Juan Martin Del Potro a grandi trop vite, homme pressé et attendu. A 19 ans, il culmine à presque deux mètres et frappe aux portes du top ten, où tout le monde célèbre déjà sa grandeur. Il est la curiosité du moment, le «winner» à la mode. Depuis sa sortie au deuxième tour de Wimbledon, le prodige argentin a remporté quatre tournois d'affilée, et aligné vingt-trois victimes!

Juan Martin Del Potro a grandi trop vite et sa carcasse, longtemps, a grincé comme une vieille porte de grange. Dos, vertèbres et genoux ont grippé un talent largement identifié, grand corps malade surmonté d'une tignasse de guitariste, coupe façon saut du lit, et d'un éternel faciès de lendemain d'hier.

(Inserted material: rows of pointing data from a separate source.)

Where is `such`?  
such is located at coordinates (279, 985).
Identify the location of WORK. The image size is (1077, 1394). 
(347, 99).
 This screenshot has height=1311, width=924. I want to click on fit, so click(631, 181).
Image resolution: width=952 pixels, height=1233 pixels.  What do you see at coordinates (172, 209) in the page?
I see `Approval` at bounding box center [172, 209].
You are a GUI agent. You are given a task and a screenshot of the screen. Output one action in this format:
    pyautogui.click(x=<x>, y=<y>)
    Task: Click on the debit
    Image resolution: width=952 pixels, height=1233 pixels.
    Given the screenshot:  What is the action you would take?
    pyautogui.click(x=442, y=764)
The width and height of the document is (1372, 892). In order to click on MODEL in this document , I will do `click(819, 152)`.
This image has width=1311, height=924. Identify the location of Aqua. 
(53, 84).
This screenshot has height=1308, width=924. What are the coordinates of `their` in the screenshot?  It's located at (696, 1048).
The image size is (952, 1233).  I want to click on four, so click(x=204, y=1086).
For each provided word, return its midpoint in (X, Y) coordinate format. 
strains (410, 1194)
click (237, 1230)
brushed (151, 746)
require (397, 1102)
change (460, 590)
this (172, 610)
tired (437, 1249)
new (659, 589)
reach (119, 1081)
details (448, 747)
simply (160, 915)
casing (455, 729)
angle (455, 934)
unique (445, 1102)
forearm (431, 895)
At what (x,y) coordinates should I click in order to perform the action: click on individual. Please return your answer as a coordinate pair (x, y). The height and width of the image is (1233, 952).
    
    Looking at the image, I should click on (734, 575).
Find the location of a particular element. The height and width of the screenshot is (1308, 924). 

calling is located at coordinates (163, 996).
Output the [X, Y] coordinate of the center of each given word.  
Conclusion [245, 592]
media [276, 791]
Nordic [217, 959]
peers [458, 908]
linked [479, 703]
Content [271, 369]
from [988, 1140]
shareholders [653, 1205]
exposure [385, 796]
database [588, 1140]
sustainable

Les statisticiens lui rappellent que parmi les onze joueurs à avoir enquillé des chiffres comme les siens, tous sont devenus numéro un mondial - à une exception, Jimmy Arias. Le jeu, certes, est d'obédience utilitaire: «Delpo» ne transporte pas d'allégresse, il aspire à une efficience de type anglo-saxon, mieux adaptée aux surfaces dures que, contrairement aux idées reçues, à la terre battue de ses ancêtres.

Juan Martin Del Potro a grandi trop vite mais, le temps de déplier son double mètre, il prend la mesure de tous ses adversaires, parfois en les prenant de haut. Juché sur ses certitudes, il affrontera Andy Murray, son pendant britannique, dont il avait insulté la mère au tournoi de Rome.